---------- INFORMATION SHOWN ----------

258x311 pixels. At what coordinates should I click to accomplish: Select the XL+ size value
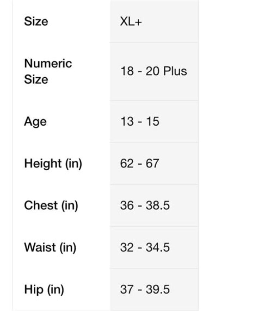132,22
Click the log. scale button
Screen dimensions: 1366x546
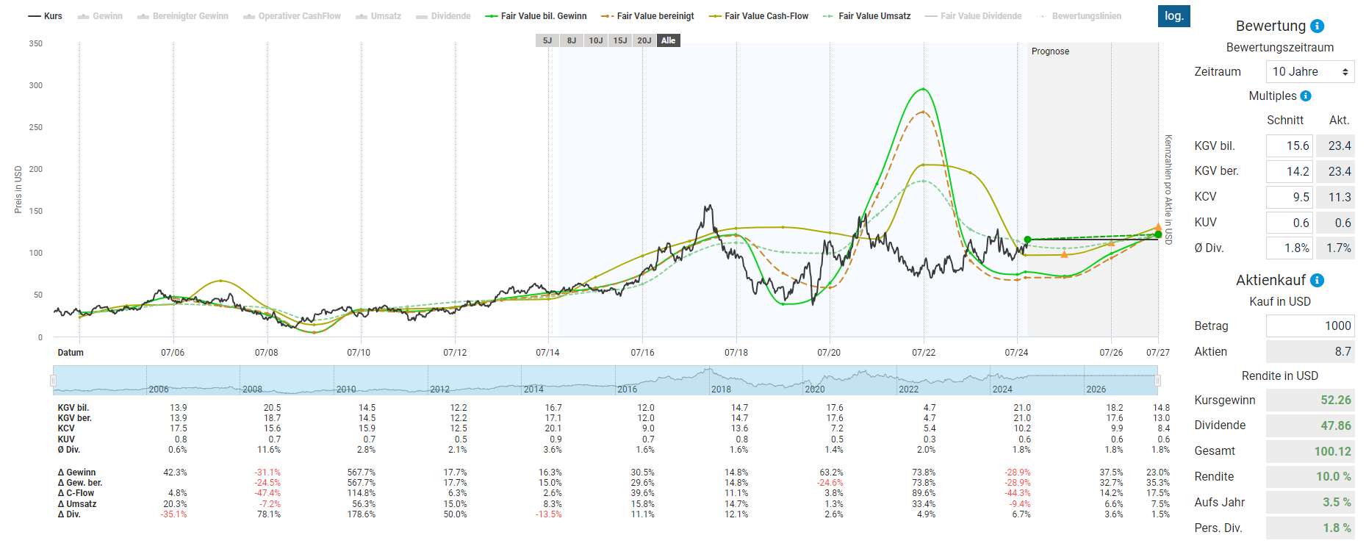1173,16
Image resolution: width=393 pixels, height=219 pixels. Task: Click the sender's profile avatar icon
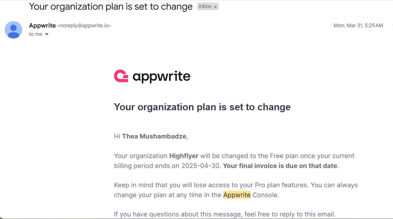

----------

• [EXERCISE OBJECTIVE]:
No pictures belong in the copy. Repeat the entries exactly.

• [WRITTEN RESPONSE]:
258x311 pixels. At what coordinates should I click to accomplish: Select the XL+ size value
132,22
Click the log. scale button
Screen dimensions: 1366x546
1173,16
Image resolution: width=393 pixels, height=219 pixels. Task: Click the sender's profile avatar icon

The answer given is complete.